The authors found that patients had a very positive perception of this collagen-alginate test dressing. All of the patients involved with the treatment protocol rated the collagen-alginate test dressing “excellent” and stated that they would not hesitate to use the product again. The malleable nature, ease of use, hemostasis, and absorbency of this dressing made it very “user-friendly.” FIBRACOL dressing is easily removed from the wound during dressing changes, and any material left behind is slowly metabolized by the body. Although the collagen-alginate dressing is biodegradable over extended periods of time, incomplete removal of the product may lead to prolonged inflammation, blockage of drainage with subsequent sepsis, and foreign-body reactions.

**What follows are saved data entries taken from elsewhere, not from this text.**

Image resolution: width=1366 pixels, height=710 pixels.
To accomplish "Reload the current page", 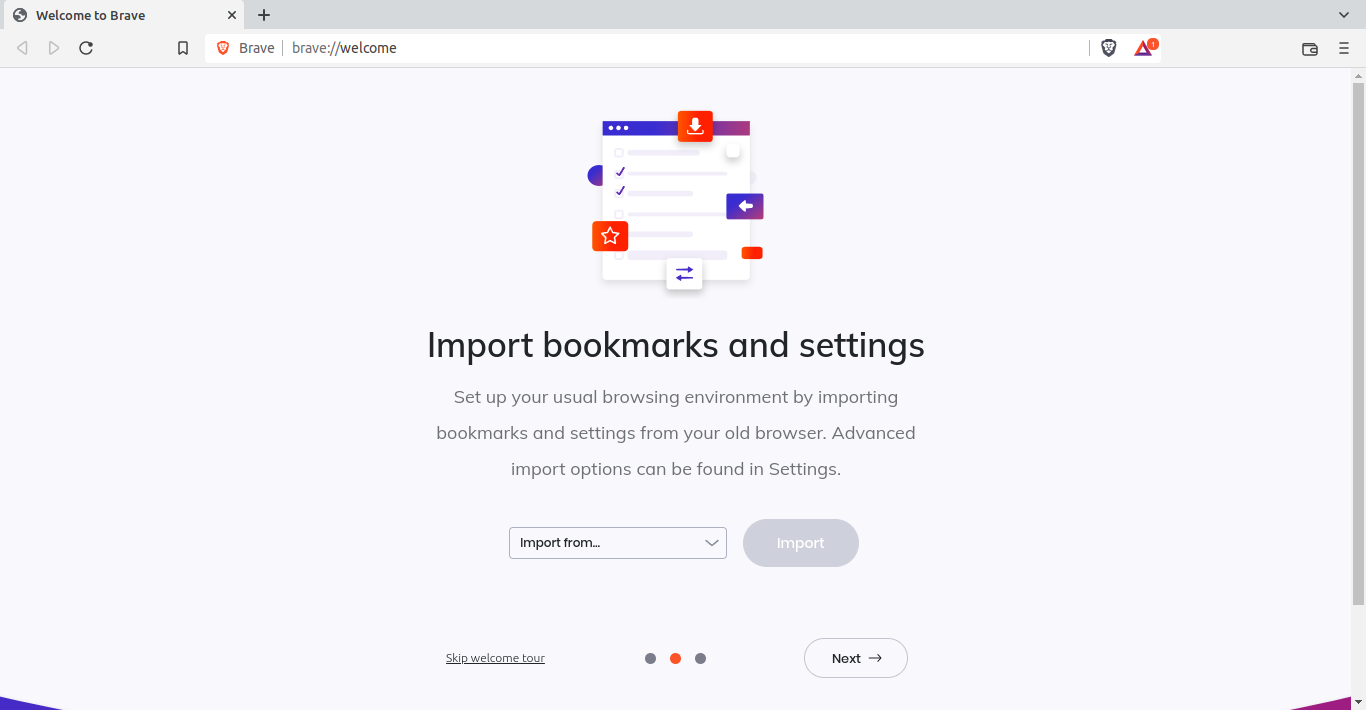I will point(86,48).
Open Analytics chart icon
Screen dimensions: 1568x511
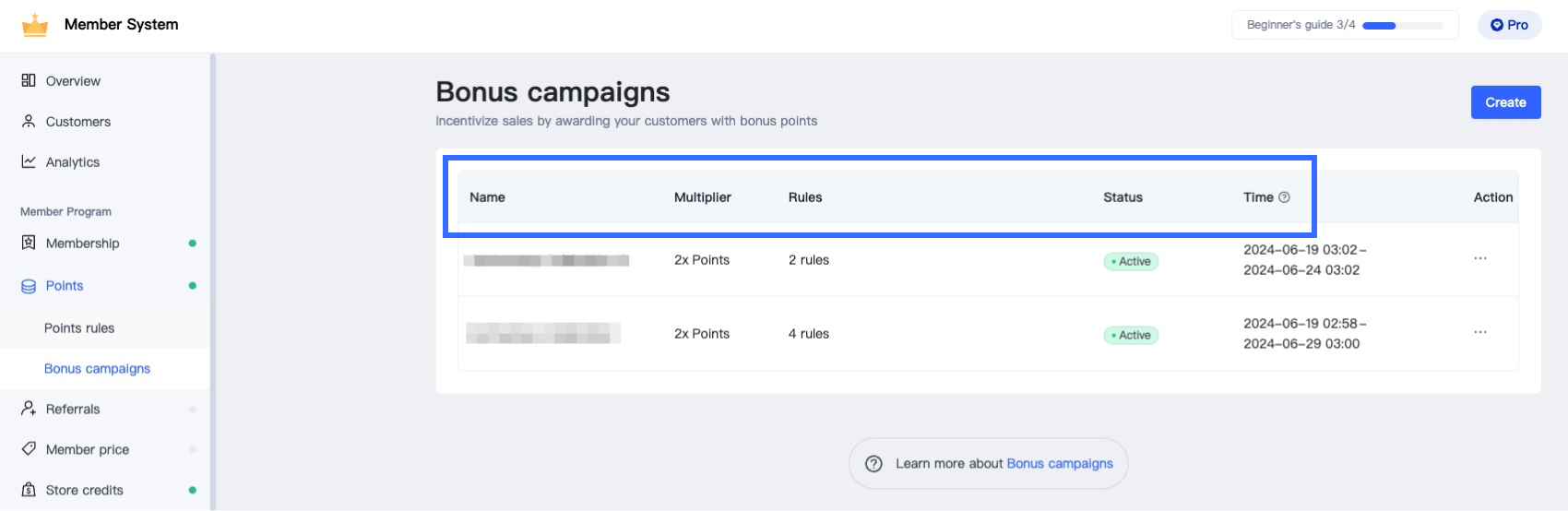(29, 161)
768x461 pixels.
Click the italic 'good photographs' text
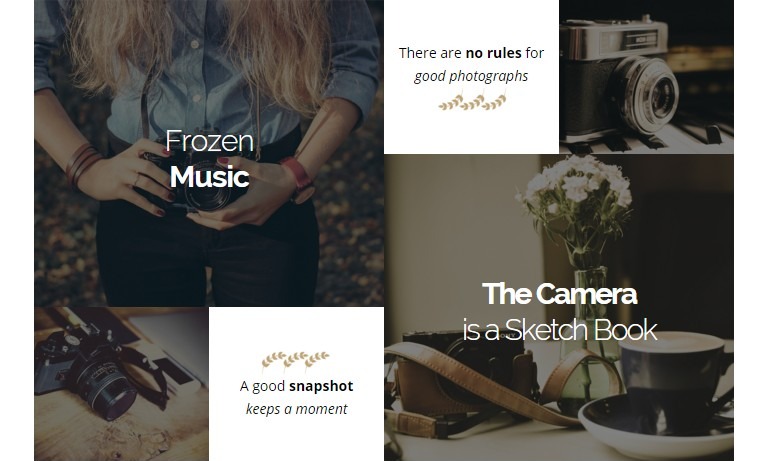tap(471, 76)
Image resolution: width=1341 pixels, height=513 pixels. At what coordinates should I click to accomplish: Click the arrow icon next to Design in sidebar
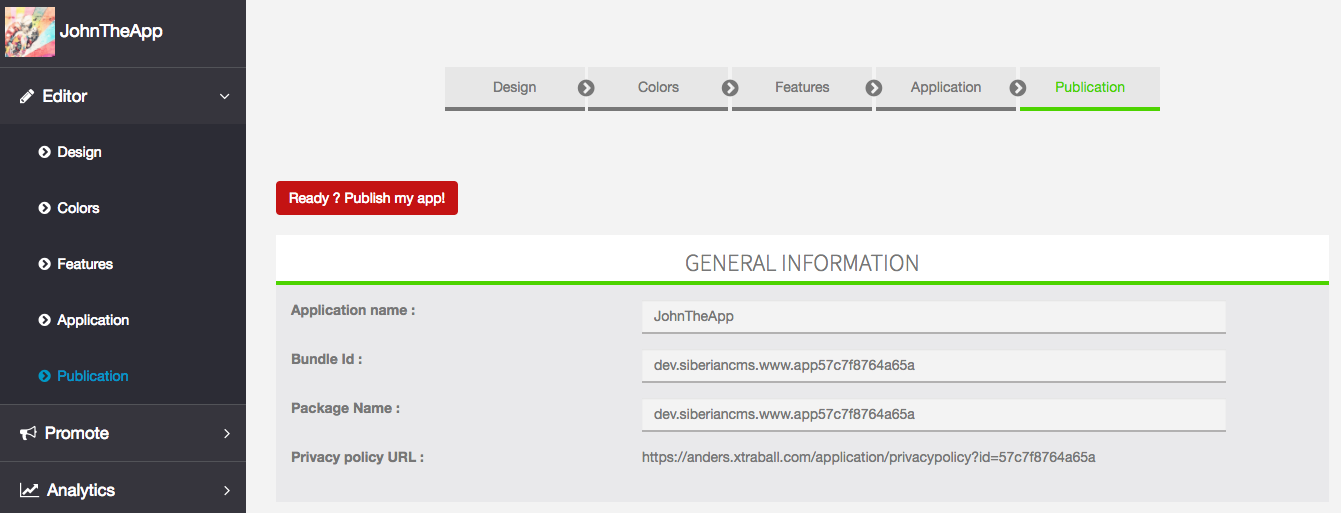44,153
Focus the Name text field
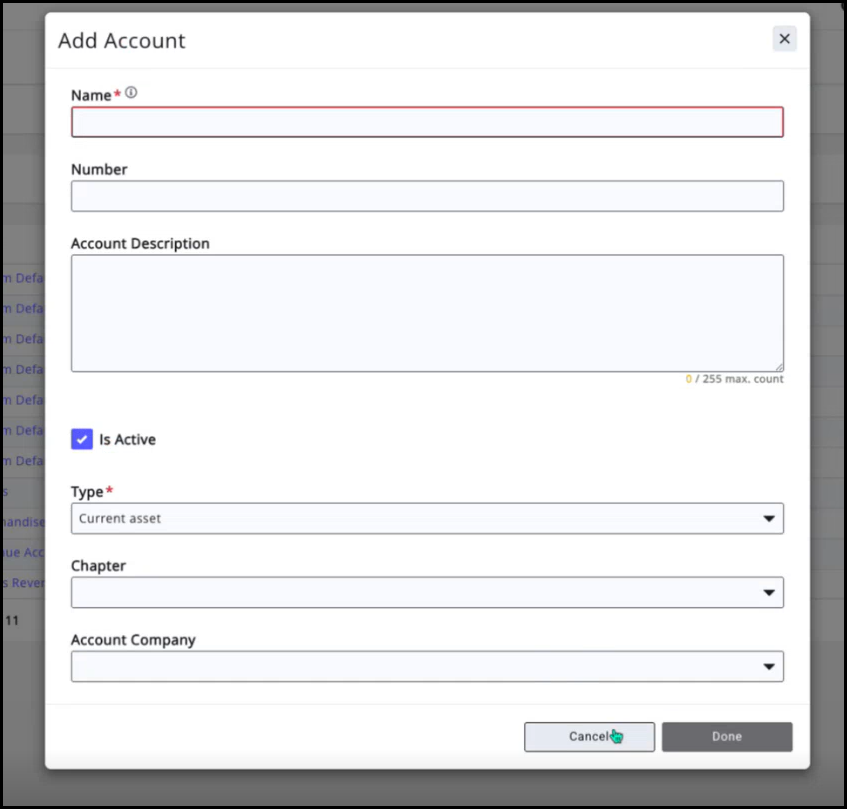Image resolution: width=847 pixels, height=809 pixels. click(427, 122)
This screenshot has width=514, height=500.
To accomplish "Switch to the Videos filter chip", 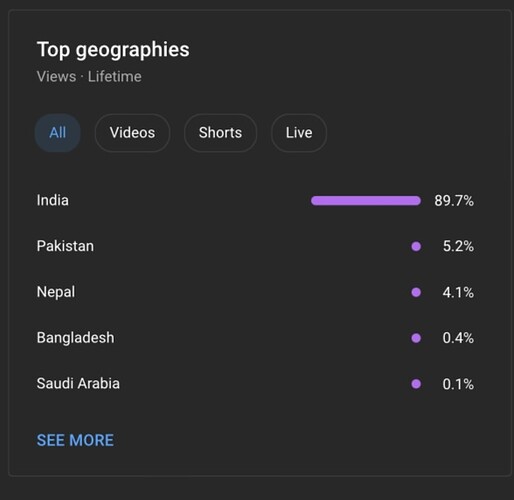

This study has some limitations. First, a larger sample size would have improved the statistical validity of the conclusions. The authors’ results provide preliminary data and encourage further investigation into the use of this collagen-alginate wound dressing in the management of this common procedure. Second, any differences in technique between the two surgeons performing the matricectomies may have influenced the outcome. Finally, all patients were seen at weekly intervals postoperatively. A narrower follow-up protocol (ie, visits less than 1 week apart) may have changed the range of days to healing slightly in either direction.
Summary
A clinical trial was performed to evaluate the addition of a collagen-alginate wound dressing to the postoperative management of chemical matricectomies. The FIBRACOL collagen-alginate dressing was found to be an effective adjunct in the postoperative treatment protocol, shortening healing time and increasing patient satisfaction with this common procedure.
Figure 3.
Time to healing (days) for each patient in the control group (n = 10) and the collagen-alginate treatment group (n = 9).
Figure 3.
Time to healing (days) for each patient in the control group (n = 10) and the collagen-alginate treatment group (n = 9).